RECORDED INFORMATION Start Marker
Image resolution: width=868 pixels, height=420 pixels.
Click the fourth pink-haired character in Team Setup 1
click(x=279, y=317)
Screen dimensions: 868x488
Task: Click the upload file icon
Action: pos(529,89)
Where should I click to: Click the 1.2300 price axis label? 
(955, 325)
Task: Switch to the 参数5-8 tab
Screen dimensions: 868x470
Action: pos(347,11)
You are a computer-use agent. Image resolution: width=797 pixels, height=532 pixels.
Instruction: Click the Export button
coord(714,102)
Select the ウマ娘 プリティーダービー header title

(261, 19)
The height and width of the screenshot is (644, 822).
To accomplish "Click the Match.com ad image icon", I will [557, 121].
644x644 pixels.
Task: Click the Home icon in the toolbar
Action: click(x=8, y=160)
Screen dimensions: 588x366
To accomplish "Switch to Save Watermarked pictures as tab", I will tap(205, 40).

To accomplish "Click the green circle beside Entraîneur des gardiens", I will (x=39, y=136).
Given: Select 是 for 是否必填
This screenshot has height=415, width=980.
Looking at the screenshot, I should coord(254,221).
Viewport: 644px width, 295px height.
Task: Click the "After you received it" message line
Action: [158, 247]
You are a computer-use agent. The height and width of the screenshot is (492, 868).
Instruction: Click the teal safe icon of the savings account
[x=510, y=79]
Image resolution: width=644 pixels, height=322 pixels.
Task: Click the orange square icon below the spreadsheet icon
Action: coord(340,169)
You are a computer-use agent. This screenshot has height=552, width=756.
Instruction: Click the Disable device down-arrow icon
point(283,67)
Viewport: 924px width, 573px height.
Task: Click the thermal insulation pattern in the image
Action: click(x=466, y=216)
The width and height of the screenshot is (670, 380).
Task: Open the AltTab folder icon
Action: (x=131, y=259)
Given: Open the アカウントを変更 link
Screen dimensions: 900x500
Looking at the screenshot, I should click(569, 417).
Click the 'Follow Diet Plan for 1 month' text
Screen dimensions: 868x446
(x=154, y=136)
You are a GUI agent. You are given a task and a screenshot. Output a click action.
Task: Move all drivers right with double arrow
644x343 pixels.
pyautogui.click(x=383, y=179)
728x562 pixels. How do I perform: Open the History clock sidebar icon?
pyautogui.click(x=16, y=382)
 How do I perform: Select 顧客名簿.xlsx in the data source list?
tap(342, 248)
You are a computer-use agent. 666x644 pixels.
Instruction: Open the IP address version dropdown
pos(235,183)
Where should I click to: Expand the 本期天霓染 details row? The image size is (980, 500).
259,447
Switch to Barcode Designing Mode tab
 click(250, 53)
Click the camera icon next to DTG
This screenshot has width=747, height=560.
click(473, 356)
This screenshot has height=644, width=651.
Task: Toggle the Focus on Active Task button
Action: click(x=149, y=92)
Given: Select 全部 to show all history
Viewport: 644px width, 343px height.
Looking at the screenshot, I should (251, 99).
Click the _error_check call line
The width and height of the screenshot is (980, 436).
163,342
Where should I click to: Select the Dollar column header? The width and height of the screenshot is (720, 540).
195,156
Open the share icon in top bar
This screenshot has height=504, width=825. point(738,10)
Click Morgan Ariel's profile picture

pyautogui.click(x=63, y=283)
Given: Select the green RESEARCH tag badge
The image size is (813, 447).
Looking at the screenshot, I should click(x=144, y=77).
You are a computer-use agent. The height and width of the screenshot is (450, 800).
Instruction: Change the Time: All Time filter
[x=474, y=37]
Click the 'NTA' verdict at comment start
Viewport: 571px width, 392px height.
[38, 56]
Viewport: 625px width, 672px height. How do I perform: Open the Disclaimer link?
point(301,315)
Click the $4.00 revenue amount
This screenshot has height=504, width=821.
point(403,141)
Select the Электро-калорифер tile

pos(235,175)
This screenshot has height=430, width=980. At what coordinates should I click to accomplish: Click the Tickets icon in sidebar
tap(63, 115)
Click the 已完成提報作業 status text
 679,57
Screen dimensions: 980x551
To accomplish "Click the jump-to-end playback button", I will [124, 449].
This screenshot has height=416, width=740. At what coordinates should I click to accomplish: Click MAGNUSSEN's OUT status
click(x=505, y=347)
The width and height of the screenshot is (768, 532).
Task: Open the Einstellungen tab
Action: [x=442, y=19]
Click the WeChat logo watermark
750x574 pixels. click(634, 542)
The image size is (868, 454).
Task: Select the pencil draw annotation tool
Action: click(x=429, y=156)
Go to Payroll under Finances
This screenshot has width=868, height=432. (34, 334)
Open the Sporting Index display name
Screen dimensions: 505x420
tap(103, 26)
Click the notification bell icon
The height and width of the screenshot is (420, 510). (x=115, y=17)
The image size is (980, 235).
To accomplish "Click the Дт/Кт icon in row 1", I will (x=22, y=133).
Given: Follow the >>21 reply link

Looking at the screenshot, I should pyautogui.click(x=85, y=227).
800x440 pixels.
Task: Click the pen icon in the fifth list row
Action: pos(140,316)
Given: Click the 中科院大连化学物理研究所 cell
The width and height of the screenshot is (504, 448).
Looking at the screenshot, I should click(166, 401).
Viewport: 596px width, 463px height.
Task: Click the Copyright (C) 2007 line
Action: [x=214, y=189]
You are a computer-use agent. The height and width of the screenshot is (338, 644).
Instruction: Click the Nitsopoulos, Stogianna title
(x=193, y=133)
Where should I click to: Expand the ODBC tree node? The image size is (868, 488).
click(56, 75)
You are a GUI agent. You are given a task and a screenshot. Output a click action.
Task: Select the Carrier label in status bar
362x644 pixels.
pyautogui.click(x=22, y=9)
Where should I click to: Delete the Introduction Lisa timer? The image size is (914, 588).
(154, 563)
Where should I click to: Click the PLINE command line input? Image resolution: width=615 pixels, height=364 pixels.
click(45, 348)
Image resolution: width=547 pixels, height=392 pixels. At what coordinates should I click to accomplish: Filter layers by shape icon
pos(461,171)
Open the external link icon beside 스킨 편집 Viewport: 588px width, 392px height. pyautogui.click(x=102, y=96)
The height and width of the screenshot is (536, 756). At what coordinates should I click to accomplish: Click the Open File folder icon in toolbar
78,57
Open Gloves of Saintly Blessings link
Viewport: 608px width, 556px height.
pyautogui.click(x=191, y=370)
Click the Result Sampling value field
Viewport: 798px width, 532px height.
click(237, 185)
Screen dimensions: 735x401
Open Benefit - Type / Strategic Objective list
RECORDED INFORMATION End Marker
GOAL OF THE EXERCISE —
The answer must reproduce all of the entries exactly.

EXERCISE OUTPUT —
Image resolution: width=868 pixels, height=420 pixels.
Click the fourth pink-haired character in Team Setup 1
click(x=279, y=317)
Screen dimensions: 868x488
Task: Click the upload file icon
Action: pos(529,89)
Where should I click to: Click the 1.2300 price axis label? 
(955, 325)
Task: Switch to the 参数5-8 tab
Screen dimensions: 868x470
Action: pos(347,11)
You are a computer-use agent. Image resolution: width=797 pixels, height=532 pixels.
Instruction: Click the Export button
coord(714,102)
Select the ウマ娘 プリティーダービー header title

(261, 19)
The height and width of the screenshot is (644, 822).
To accomplish "Click the Match.com ad image icon", I will [557, 121].
644x644 pixels.
Task: Click the Home icon in the toolbar
Action: click(x=8, y=160)
Screen dimensions: 588x366
To accomplish "Switch to Save Watermarked pictures as tab", I will tap(205, 40).

To accomplish "Click the green circle beside Entraîneur des gardiens", I will (x=39, y=136).
Given: Select 是 for 是否必填
This screenshot has height=415, width=980.
Looking at the screenshot, I should coord(254,221).
Viewport: 644px width, 295px height.
Task: Click the "After you received it" message line
Action: [158, 247]
You are a computer-use agent. The height and width of the screenshot is (492, 868).
Instruction: Click the teal safe icon of the savings account
[x=510, y=79]
Image resolution: width=644 pixels, height=322 pixels.
Task: Click the orange square icon below the spreadsheet icon
Action: coord(340,169)
You are a computer-use agent. This screenshot has height=552, width=756.
Instruction: Click the Disable device down-arrow icon
point(283,67)
Viewport: 924px width, 573px height.
Task: Click the thermal insulation pattern in the image
Action: click(x=466, y=216)
The width and height of the screenshot is (670, 380).
Task: Open the AltTab folder icon
Action: (x=131, y=259)
Given: Open the アカウントを変更 link
Screen dimensions: 900x500
Looking at the screenshot, I should click(569, 417).
Click the 'Follow Diet Plan for 1 month' text
Screen dimensions: 868x446
(x=154, y=136)
You are a GUI agent. You are given a task and a screenshot. Output a click action.
Task: Move all drivers right with double arrow
644x343 pixels.
pyautogui.click(x=383, y=179)
728x562 pixels. How do I perform: Open the History clock sidebar icon?
pyautogui.click(x=16, y=382)
 How do I perform: Select 顧客名簿.xlsx in the data source list?
tap(342, 248)
You are a computer-use agent. 666x644 pixels.
Instruction: Open the IP address version dropdown
pos(235,183)
Where should I click to: Expand the 本期天霓染 details row? The image size is (980, 500).
259,447
Switch to Barcode Designing Mode tab
 click(250, 53)
Click the camera icon next to DTG
This screenshot has width=747, height=560.
click(473, 356)
This screenshot has height=644, width=651.
Task: Toggle the Focus on Active Task button
Action: click(x=149, y=92)
Given: Select 全部 to show all history
Viewport: 644px width, 343px height.
Looking at the screenshot, I should (251, 99).
Click the _error_check call line
The width and height of the screenshot is (980, 436).
163,342
Where should I click to: Select the Dollar column header? The width and height of the screenshot is (720, 540).
195,156
Open the share icon in top bar
This screenshot has height=504, width=825. point(738,10)
Click Morgan Ariel's profile picture

pyautogui.click(x=63, y=283)
Given: Select the green RESEARCH tag badge
The image size is (813, 447).
Looking at the screenshot, I should click(x=144, y=77).
You are a computer-use agent. The height and width of the screenshot is (450, 800).
Instruction: Change the Time: All Time filter
[x=474, y=37]
Click the 'NTA' verdict at comment start
Viewport: 571px width, 392px height.
[38, 56]
Viewport: 625px width, 672px height. How do I perform: Open the Disclaimer link?
point(301,315)
Click the $4.00 revenue amount
This screenshot has height=504, width=821.
point(403,141)
Select the Электро-калорифер tile

pos(235,175)
This screenshot has height=430, width=980. At what coordinates should I click to accomplish: Click the Tickets icon in sidebar
tap(63, 115)
Click the 已完成提報作業 status text
 679,57
Screen dimensions: 980x551
To accomplish "Click the jump-to-end playback button", I will [124, 449].
This screenshot has height=416, width=740. At what coordinates should I click to accomplish: Click MAGNUSSEN's OUT status
click(x=505, y=347)
The width and height of the screenshot is (768, 532).
Task: Open the Einstellungen tab
Action: [x=442, y=19]
Click the WeChat logo watermark
750x574 pixels. click(634, 542)
The image size is (868, 454).
Task: Select the pencil draw annotation tool
Action: click(x=429, y=156)
Go to Payroll under Finances
This screenshot has width=868, height=432. (34, 334)
Open the Sporting Index display name
Screen dimensions: 505x420
tap(103, 26)
Click the notification bell icon
The height and width of the screenshot is (420, 510). (x=115, y=17)
The image size is (980, 235).
To accomplish "Click the Дт/Кт icon in row 1", I will (x=22, y=133).
Given: Follow the >>21 reply link

Looking at the screenshot, I should pyautogui.click(x=85, y=227).
800x440 pixels.
Task: Click the pen icon in the fifth list row
Action: pos(140,316)
Given: Click the 中科院大连化学物理研究所 cell
The width and height of the screenshot is (504, 448).
Looking at the screenshot, I should click(166, 401).
Viewport: 596px width, 463px height.
Task: Click the Copyright (C) 2007 line
Action: [x=214, y=189]
You are a computer-use agent. The height and width of the screenshot is (338, 644).
Instruction: Click the Nitsopoulos, Stogianna title
(x=193, y=133)
Where should I click to: Expand the ODBC tree node? The image size is (868, 488).
click(56, 75)
You are a GUI agent. You are given a task and a screenshot. Output a click action.
Task: Select the Carrier label in status bar
362x644 pixels.
pyautogui.click(x=22, y=9)
Where should I click to: Delete the Introduction Lisa timer? The image size is (914, 588).
(154, 563)
Where should I click to: Click the PLINE command line input? Image resolution: width=615 pixels, height=364 pixels.
click(45, 348)
Image resolution: width=547 pixels, height=392 pixels. At what coordinates should I click to accomplish: Filter layers by shape icon
pos(461,171)
Open the external link icon beside 스킨 편집 Viewport: 588px width, 392px height. pyautogui.click(x=102, y=96)
The height and width of the screenshot is (536, 756). At what coordinates should I click to accomplish: Click the Open File folder icon in toolbar
78,57
Open Gloves of Saintly Blessings link
Viewport: 608px width, 556px height.
pyautogui.click(x=191, y=370)
Click the Result Sampling value field
Viewport: 798px width, 532px height.
click(237, 185)
Screen dimensions: 735x401
Open Benefit - Type / Strategic Objective list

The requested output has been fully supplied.